The Lowe’s Outdoor Bundle scam is an active and evolving phishing operation that impersonates the Lowe’s home improvement brand to steal personal and financial information. Victims receive professional-looking emails claiming they have been chosen to receive a “free EGO Power+ Ultimate Autumn Outdoor Bundle” or another high-value reward. The links in these messages redirect to fake survey sites that harvest data, install tracking scripts, and lure users into subscription traps or ad-fraud networks.

lowes email scam

This ongoing scam has been documented across multiple regions and mirrors patterns seen in other brand impersonation attacks, such as the Walmart iPad Pro scam and Target Rewards survey hoaxes. The operation uses short-lived, newly registered domains and Cloudflare masking to hide its infrastructure, with each domain active for only a few months before being replaced.

How the Lowe’s Outdoor Bundle Scam Works

The lowes outdoor bundle scam relies on social engineering and urgency to push victims into interacting without thinking. Scammers send thousands of phishing messages per day through mailing lists and spam bots. These messages feature real Lowe’s logos and formatting, but every external link points to unrelated domains.

The structure of this scam typically follows a consistent pattern:

  1. Initial contact: The victim receives an email titled “Your Free EGO Power+ Outdoor Bundle Awaits” or “Lowe’s Customer Appreciation Giveaway.” The sender name reads as “Lowe’s” but the address is a fake domain such as offers@lowes-promos.com or support@lowes-surveys.store.
  2. Click bait: The message body contains professional-looking imagery and a large button labeled “Claim Gift” or “Start Survey.”
  3. Redirection chain: Clicking the button routes the victim through several tracking links hosted on suspicious servers. Each redirect appends encoded parameters designed to identify traffic sources and affiliates.
  4. Fake survey: The final destination displays a survey page styled like a legitimate Lowe’s customer feedback form. It includes four to six simple questions and a progress bar that creates the illusion of completion.
  5. Data theft: After the “survey,” victims are asked for their full name, address, and payment information under the guise of paying a small shipping fee to claim the free reward.
  6. Persistent exploitation: Many of these pages ask users to allow browser notifications. Approving this enables the scammer to send pop-up alerts that promote more fake offers long after the original page is closed.

Examples of Scam Emails

Recent phishing messages identified in the lowes outdoor bundle scam include the following samples:


From: "Lowe’s" <marketing@lowes-promos.net>
Subject: Your Free EGO Power + Ultimate Autumn Outdoor Bundle Awaits
Message: Name, your free gift won't wait! Click below and confirm your delivery details.


From: "Lowe’s Customer Service" <info@lowes-survey-center.store>
Subject: You’ve Been Selected! Claim Your Gorilla Carts Bundle
Message: Congratulations! You were selected to receive a free gift for your loyalty. Complete a short survey to claim your reward.

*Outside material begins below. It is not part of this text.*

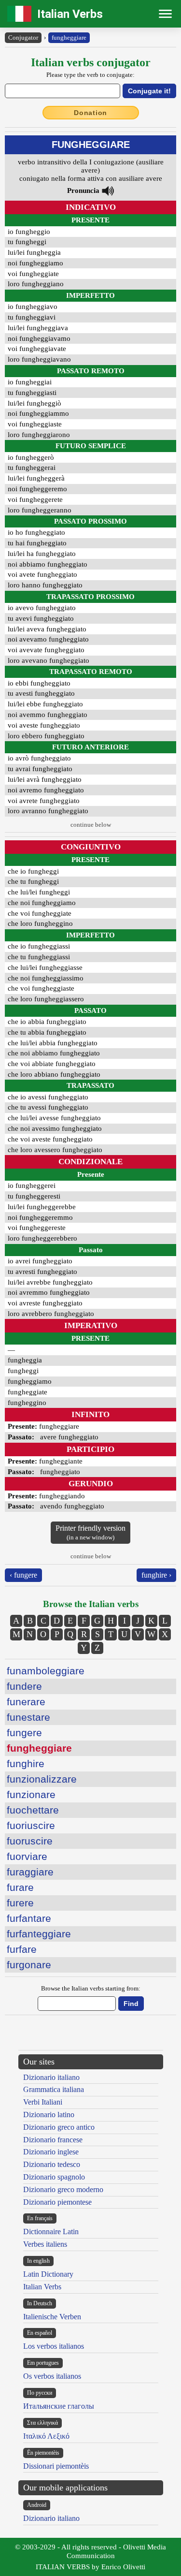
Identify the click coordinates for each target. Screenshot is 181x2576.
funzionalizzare (42, 1779)
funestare (28, 1717)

Links embedded in these messages redirect to fake survey and tracking URLs such as:


http://billing.jlink.net/sdfqsdfqsdfh.html
https://luxurycasesinpink.store/?source_id=20595&encoded_value=223GDT1&domain=webmessa.com

WHOIS Domain Analysis

We investigated one of the primary domains used in this phishing campaign, luxurycasesinpink.store, using our free WHOIS Lookup tool. The results confirm that the domain was recently registered with privacy masking and Cloudflare hosting, consistent with known scam infrastructure.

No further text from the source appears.